Dall’inizio del protettorato e soprattutto con le migrazioni di fine Ottocento, la popolazione italiana divenne numericamente superiore a quella dei colonizzatori francesi (nel 1911, gli italiani erano circa 88.000, i francesi 46.000, mentre i tunisini 1.800.000). Per effetto di convenzioni diplomatiche precedenti all’occupazione francese, gli italiani in Tunisia potevano trasmettere la cittadinanza ai propri figli, che non diventavano automaticamente francesi, come invece avveniva nella confinante Algeria. L’ingente numero di lavoratori — soprattutto siciliani — giunti in Tunisia in cerca di occupazione nei cantieri, nelle fabbriche, nelle ferrovie, nelle tonnare e nei campi, fu interpretato da alcuni pubblicisti francesi come l’inizio di un’invasione non dichiarata. Jules Saurin, pubblicista e segretario del Comitato del Popolamento Francese di Tunisi, pubblicò nel 1900 un pamphlet intitolato L’invasion sicilienne et le peuplement français de la Tunisie, in cui condensava la paranoia colonialista di accerchiamento, debolezza demografica e perdita di potere rispetto agli italiani — in particolare ai siciliani, il gruppo regionale più numeroso.

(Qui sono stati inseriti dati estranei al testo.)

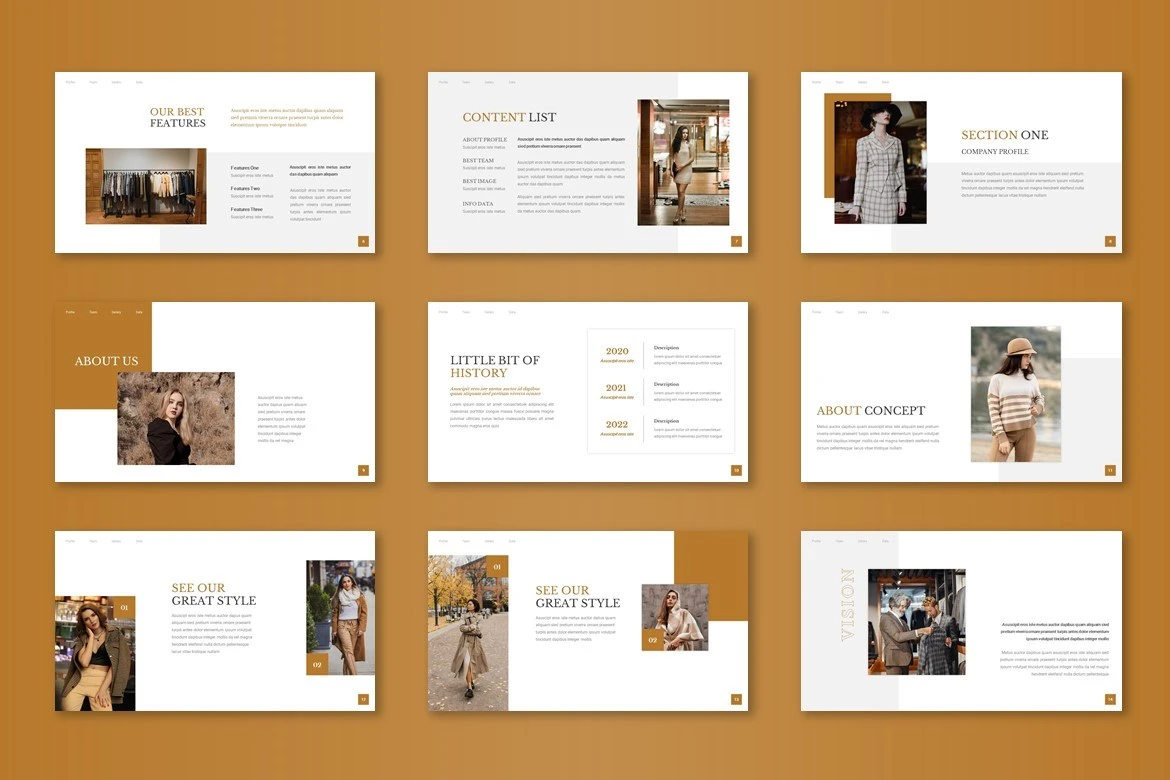Click the brown square block behind Section One photo
The width and height of the screenshot is (1170, 780).
click(829, 146)
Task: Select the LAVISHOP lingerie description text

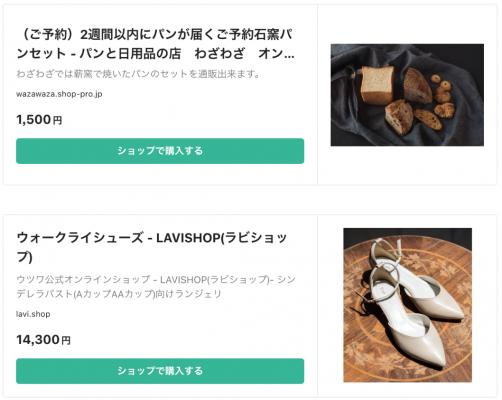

Stranieri e cittadini di una potenza con ambizioni imperiali, gli italiani erano in maggioranza lavoratori manuali, spesso a stretto contatto con i tunisini. Alcuni amministratori coloniali di provincia arrivarono a temere che l’invasione non fosse una minaccia futura, ma una realtà già presente: la manovalanza straniera diffusa nel Paese non avrebbe aspettato altro che un segnale da Roma per rovesciare il potere coloniale francese, magari sfruttando il malcontento delle popolazioni locali. Il dibattito politico francese sulla restrizione, il controllo e l’assimilazione degli italiani in Tunisia celava a fatica il vero timore del potere coloniale: che i tunisini potessero trovare alleanze al di là delle rigide categorie coloniali e razziali su cui si basava la gerarchia sociale. Una crepa in quest’ordine si manifestò negli scioperi del 1904, iniziati dalla manovalanza italiana ma ai quali parteciparono anche lavoratori tunisini contro imprenditori italiani e francesi.

Lungi dall’avere posizioni anti-imperialiste, il Regno d’Italia — i cui appetiti coloniali verso l’Africa orientale erano stati arrestati da Menelik II ad Adua nel 1896 — non perse occasione per sfruttare politicamente l’emigrazione meridionale in chiave coloniale. Il rapporto di subalternità tra lo Stato italiano e il Mezzogiorno si riverberò anche negli spazi coloniali. Le autorità italiane difendevano con decisione i diritti dei loro cittadini nel protettorato quando ciò giovava al prestigio nazionale e alla competizione imperialista, ma erano molto meno solerti a tutelare i propri sudditi quando si trattava di arrestare anarchici e dissidenti politici: in quei casi, la collaborazione tra le questure italiane e la polizia francese era anzi incoraggiata.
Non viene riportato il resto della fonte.